Hattie Johnson submitted an online public comment, stating, “When I first read through the lesson plans shared by the school, I was surprised to see this was subject matter appropriate for kindergarten. I began searching for more information on the age appropriateness of anatomical lessons and found sources such as the American Association of Pediatricians and the National Children’s Hospital citing the benefits of understanding anatomically correct language for genitalia as a protection against sexual abuse. Knowledge of correct terms portrays a level of education to abusers, and can help in abuse reporting by allowing children to be clear in what happened to them.”
Gender theory
Some believe that if the school board is trying to teach scientific anatomy and sex, it should be binary based.
“It was an extremely deceptive curriculum that actually introduced into this broader gender theory [and] drove home non-binary for kindergarten-aged kids,” Gianinetti said in the YouTube video.
Ashley Stahl, a mother of an RFSD student and the executive director of PFLAG Roaring Fork Valley, supported the 3Rs curriculum when it was first considered and regularly visits Gender & Sexuality Alliance school clubs throughout the Valley. She said that several young queer people have told her that this is the first time a sex-ed curriculum has acknowledged them.
“Not celebrated them, not centered them, just acknowledged that they are real,” she said during the March 18 school board meeting. “That’s how low the bar was before 2023.”

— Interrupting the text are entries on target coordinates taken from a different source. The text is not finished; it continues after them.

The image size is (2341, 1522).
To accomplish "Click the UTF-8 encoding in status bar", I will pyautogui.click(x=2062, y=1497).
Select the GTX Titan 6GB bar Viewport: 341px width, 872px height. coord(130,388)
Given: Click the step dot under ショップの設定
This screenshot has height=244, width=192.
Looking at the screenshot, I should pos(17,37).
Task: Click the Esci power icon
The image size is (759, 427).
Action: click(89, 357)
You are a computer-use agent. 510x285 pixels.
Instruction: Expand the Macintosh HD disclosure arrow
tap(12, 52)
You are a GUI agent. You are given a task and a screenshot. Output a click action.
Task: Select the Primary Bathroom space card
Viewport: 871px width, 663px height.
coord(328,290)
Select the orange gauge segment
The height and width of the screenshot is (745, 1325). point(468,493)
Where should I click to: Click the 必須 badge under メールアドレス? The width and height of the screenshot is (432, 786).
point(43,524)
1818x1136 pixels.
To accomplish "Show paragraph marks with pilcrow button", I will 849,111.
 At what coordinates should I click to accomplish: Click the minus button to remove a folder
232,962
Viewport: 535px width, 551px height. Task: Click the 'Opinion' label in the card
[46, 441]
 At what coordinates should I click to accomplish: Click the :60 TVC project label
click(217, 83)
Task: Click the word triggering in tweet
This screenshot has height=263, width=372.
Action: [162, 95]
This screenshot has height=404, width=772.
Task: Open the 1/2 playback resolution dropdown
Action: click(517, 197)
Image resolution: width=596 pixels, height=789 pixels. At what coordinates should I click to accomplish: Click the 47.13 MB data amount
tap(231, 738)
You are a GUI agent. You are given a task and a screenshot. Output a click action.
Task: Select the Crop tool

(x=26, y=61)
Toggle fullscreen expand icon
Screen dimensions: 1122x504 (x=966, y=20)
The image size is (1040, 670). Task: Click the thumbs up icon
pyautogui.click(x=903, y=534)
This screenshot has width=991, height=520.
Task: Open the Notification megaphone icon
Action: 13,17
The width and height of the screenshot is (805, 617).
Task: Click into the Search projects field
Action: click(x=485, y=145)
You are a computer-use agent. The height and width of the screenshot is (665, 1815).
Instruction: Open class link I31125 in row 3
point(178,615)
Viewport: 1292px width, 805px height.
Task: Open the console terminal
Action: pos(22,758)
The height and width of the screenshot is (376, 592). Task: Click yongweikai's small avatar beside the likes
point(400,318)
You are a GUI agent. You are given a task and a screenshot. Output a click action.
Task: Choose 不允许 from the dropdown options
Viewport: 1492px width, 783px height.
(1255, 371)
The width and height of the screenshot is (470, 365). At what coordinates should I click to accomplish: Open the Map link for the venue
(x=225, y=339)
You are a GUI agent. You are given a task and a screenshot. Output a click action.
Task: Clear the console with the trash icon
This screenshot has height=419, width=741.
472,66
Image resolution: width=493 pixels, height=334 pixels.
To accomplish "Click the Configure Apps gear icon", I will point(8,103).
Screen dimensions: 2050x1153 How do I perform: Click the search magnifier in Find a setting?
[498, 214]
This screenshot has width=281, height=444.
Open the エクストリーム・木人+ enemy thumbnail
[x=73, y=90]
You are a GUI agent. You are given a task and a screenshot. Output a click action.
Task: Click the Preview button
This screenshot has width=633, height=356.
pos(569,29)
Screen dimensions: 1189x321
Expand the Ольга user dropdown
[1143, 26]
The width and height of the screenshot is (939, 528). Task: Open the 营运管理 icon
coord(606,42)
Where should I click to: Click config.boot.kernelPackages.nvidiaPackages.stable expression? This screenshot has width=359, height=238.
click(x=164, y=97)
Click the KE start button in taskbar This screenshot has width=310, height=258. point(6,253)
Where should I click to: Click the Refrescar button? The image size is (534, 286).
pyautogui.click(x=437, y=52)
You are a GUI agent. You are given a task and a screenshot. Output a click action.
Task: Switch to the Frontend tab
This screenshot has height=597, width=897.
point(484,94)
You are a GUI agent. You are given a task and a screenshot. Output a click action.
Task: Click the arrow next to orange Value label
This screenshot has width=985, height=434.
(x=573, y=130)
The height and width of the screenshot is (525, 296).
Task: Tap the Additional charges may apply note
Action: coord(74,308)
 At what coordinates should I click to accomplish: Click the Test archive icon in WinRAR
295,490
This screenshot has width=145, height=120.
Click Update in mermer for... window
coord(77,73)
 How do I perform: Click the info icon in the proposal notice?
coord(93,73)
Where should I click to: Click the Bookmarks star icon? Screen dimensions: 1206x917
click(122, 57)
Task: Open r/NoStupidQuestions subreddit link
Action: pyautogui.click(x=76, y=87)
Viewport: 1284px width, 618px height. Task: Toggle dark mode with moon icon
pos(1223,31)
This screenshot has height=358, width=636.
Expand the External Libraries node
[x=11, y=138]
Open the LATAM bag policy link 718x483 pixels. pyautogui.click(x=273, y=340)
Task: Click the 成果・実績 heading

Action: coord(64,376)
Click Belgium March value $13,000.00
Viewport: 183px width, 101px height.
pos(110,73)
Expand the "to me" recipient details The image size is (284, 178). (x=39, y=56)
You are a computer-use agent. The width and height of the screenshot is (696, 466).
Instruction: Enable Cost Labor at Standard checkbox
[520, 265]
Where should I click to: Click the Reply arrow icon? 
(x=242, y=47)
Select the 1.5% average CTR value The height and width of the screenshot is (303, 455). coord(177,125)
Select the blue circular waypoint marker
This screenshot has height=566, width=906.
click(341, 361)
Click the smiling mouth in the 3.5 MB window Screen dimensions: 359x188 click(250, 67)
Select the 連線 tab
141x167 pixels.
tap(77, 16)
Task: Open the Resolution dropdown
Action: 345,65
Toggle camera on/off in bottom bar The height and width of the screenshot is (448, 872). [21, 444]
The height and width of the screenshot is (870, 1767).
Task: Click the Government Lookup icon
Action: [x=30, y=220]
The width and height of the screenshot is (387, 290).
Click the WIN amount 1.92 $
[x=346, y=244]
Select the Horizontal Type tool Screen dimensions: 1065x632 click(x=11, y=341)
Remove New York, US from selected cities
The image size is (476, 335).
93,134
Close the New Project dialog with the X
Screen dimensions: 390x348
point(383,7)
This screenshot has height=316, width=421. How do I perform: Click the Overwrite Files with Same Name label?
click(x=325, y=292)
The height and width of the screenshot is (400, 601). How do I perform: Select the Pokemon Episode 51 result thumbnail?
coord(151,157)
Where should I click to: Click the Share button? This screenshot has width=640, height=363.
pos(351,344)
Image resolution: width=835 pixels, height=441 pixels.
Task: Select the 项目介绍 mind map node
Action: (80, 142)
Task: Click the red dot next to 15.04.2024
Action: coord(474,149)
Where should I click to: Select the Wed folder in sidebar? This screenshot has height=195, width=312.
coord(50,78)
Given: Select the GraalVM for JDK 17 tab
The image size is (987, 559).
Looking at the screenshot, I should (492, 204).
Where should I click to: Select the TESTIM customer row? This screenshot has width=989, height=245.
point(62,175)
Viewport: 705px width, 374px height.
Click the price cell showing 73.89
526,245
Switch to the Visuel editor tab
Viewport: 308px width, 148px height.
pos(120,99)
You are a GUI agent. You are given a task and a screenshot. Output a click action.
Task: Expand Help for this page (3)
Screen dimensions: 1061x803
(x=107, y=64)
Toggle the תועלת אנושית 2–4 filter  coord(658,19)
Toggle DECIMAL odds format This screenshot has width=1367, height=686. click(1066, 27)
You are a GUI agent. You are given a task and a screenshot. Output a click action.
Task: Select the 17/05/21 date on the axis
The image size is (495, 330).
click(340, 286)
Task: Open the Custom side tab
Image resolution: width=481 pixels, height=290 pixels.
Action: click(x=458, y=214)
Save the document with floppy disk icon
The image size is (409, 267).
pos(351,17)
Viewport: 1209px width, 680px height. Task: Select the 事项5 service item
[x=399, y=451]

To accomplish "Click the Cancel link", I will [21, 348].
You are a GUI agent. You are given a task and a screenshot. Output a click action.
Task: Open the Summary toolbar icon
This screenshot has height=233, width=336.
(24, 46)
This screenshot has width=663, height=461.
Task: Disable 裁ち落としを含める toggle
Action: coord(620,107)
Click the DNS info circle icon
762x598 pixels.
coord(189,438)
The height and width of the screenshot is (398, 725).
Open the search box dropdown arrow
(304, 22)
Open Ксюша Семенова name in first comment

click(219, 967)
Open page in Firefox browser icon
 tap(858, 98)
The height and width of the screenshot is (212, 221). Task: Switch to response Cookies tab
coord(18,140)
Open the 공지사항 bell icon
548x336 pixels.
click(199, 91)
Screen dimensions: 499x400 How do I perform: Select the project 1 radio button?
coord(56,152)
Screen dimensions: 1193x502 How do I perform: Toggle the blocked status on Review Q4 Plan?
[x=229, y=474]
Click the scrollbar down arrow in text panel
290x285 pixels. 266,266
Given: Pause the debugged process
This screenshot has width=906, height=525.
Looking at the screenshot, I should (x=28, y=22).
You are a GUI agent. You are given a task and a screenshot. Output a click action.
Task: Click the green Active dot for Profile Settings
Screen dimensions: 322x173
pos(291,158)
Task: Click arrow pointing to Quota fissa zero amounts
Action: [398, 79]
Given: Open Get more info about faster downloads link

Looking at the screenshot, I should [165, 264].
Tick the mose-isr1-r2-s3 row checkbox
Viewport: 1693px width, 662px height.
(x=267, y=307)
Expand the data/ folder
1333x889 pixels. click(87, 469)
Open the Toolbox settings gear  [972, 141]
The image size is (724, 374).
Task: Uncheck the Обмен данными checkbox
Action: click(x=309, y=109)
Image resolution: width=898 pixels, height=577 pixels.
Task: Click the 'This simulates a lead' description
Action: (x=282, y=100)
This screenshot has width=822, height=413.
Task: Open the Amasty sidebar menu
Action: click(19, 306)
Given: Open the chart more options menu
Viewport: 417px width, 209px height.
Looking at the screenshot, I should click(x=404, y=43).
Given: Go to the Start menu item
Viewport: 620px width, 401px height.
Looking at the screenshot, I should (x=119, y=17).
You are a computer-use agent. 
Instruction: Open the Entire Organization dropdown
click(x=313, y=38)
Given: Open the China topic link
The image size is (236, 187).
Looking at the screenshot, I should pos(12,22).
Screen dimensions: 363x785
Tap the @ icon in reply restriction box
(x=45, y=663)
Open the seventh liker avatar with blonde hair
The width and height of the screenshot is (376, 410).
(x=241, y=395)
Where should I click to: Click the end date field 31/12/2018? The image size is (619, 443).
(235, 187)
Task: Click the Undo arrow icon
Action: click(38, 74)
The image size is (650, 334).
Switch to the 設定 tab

Stahl drew a comparison to parent interest groups in other states, who have used “children as a political prop” for anti-LGBTQ agendas.
But those who oppose the curriculum have stated that children are being used as a tool in a broader agenda.
“It has become very obvious that this school board is much more interested in the far-left political agenda than teaching reading, writing, arithmetic and history,” John Eaton, a community member, said in March.
Academic standing
At the same meeting, Susan Tribble, another community member, addressed the board and stated that faulty leadership and the adoption of this curriculum is to blame for low test scores and decreasing enrollment.
“The truth is, you are no longer focused on creating a well-educated society,” Tribble said. “Your curriculum choices appear more about dumbing down our children and sexually stimulating them at the earliest age possible than it is about educating them on the fundamentals.”
However, according to the Keystone Policy Center, RFSD proficiency rates in literacy and math match, or are higher than, Colorado’s public school averages. National proficiency averages plummeted after the pandemic, and across Colorado the gap between English learners and first-language speakers persists.
“We need to improve overall student academic achievements, but student outcomes really has nothing to do with the 3Rs.” Cole said “It’s a pretty small part of a student’s life and our academic program.”